Figure 2. Vaccination induces strong multi-functional CD4⁺ and CD8⁺ T cell responses in high-risk melanoma patients

a, Schema of immunizing (IMP), assay (ASP) and epitope (EPT) peptides. Mutated amino acid (aa) shaded. b, Ex vivo IFN-γ ELISPOT of PBMC, with duplicate or triplicate wells/timepoint (bars: SEM; Methods for statistical analysis) c, Ex vivo intracellular cytokine staining (ICS) of Patient 3 PBMC pre- and post-vaccination, pre-gated on CD3⁺ T cells. d, Patient 1 CD8⁺ T cell responses after one round of pre-stimulation with EPT peptide pools.

Figure 3. Vaccine-induced T cells discriminate mutated from wildtype antigens and detect endogenously processed and presented peptides

a, IFN-γ secretion by neoantigen-reactive T cell lines against mutated and wildtype peptides, focusing on neoantigens generating ex vivo CD4⁺ and pre-stimulated CD8⁺ T cell responses (bars: SEM). b, ICS of CD8⁺ T cell lines stimulated with EPT peptides pre- and post-vaccination. c, IFN-γ secretion by Patient 3 neoantigen-specific T cell lines against minigene (MG)-nucleofected B cells, with/without anti-HLA class I or DR antibodies. d, e, IFN-γ secretion by Patient 6 and Patient 2 neoantigen-specific T cell lines against autologous tumor. f, IFN-γ secretion by Patient 5 neoantigen-specific CD4⁺ T cells against autologous dendritic cells co-cultured with irradiated autologous melanoma.
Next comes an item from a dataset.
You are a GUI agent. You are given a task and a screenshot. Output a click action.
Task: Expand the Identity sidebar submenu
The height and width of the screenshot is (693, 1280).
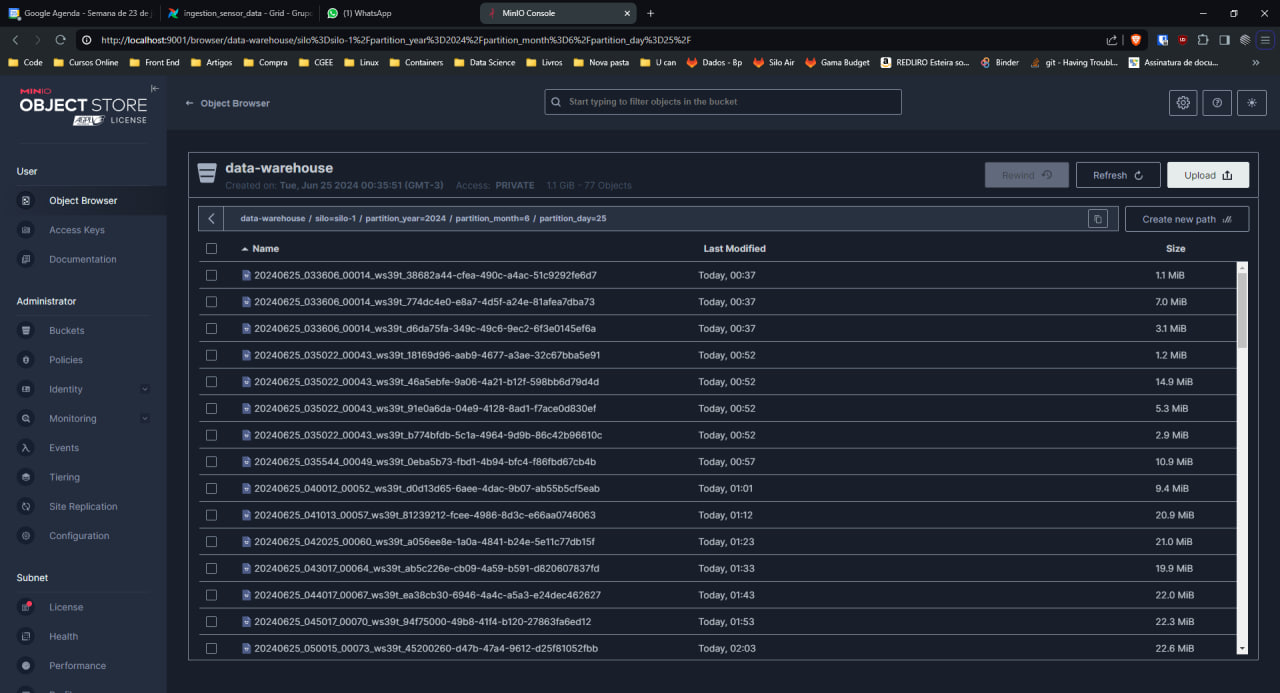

All T cell lines originated from week 16 PBMC; ELISPOT experiments were performed in duplicate or triplicate wells/condition.
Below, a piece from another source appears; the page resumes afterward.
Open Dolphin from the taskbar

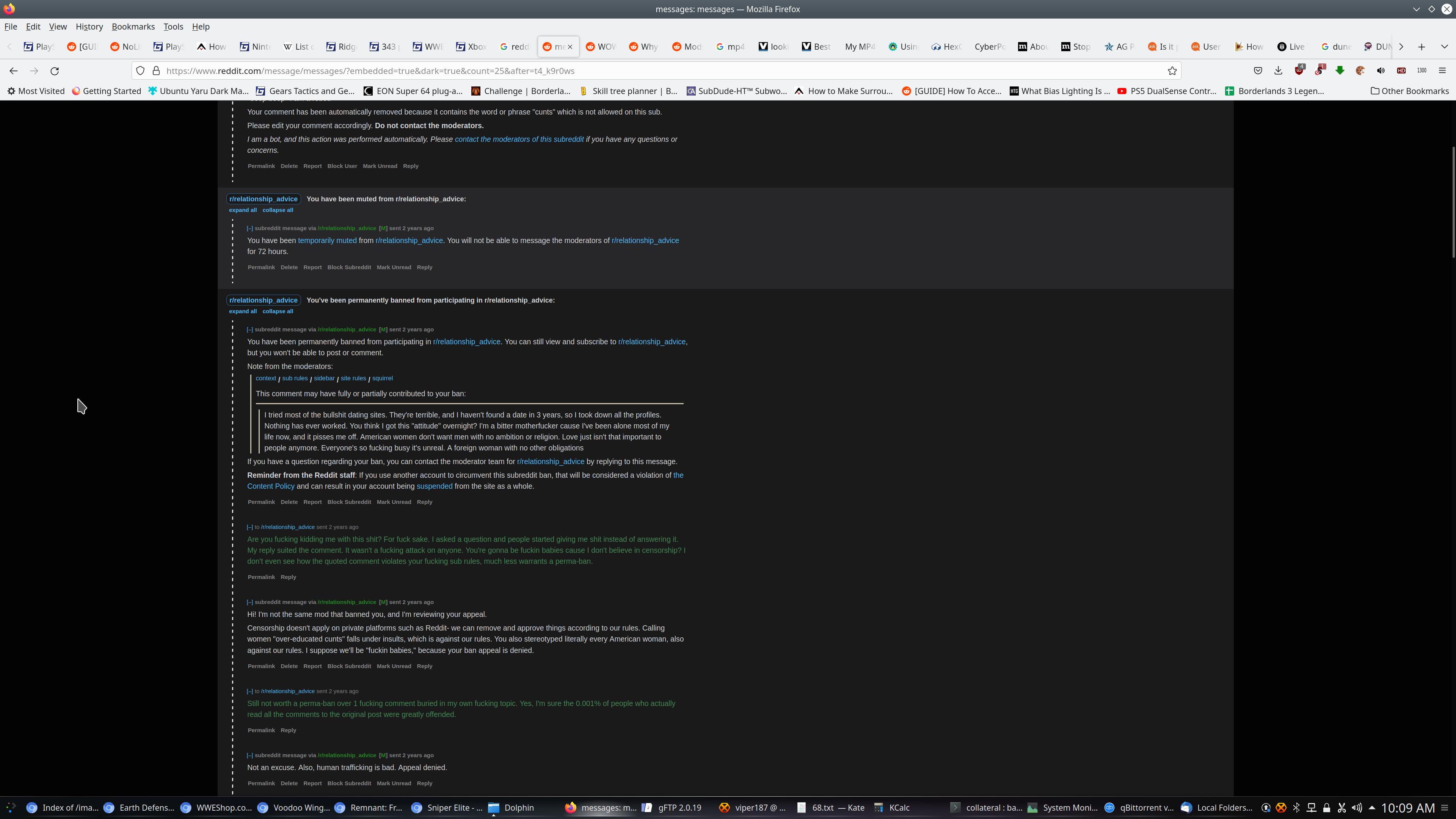[511, 808]
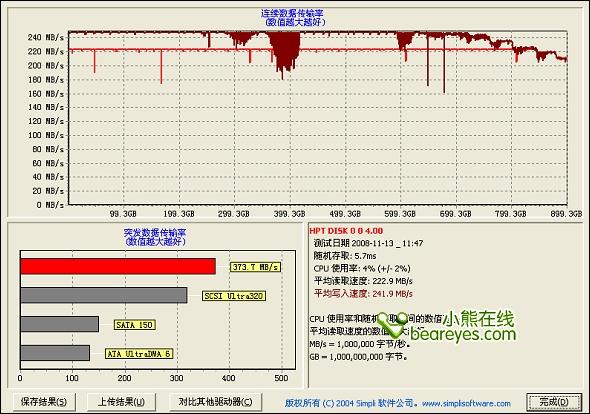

Figure 4. Vaccine-induced T cells demonstrate broad shifts in their transcriptional programs; the repertoire of neoantigen-specific T cells persists and broadens following PD-1 blockade

a, b, Ex vivo class II tetramer staining of Patient 4 CD4⁺ T cells. Visualization of transcriptomes of single CD4⁺ T cells pre-vaccination and tetramer-positive CD4⁺ cells post-vaccination by tSNE. c, Summary of neoantigen-specific T cell responses after vaccination and after PD-1 blockade for Patients 2 and 6. Example IFN-γ ELISPOT results are shown for week 16 post-vaccination and post-PD-1 CD4⁺ T cells against mut-CDK13, -JPH1, and –ADM2^d for Patient 2. For complete response kinetics, see Extended Data Fig. 8a.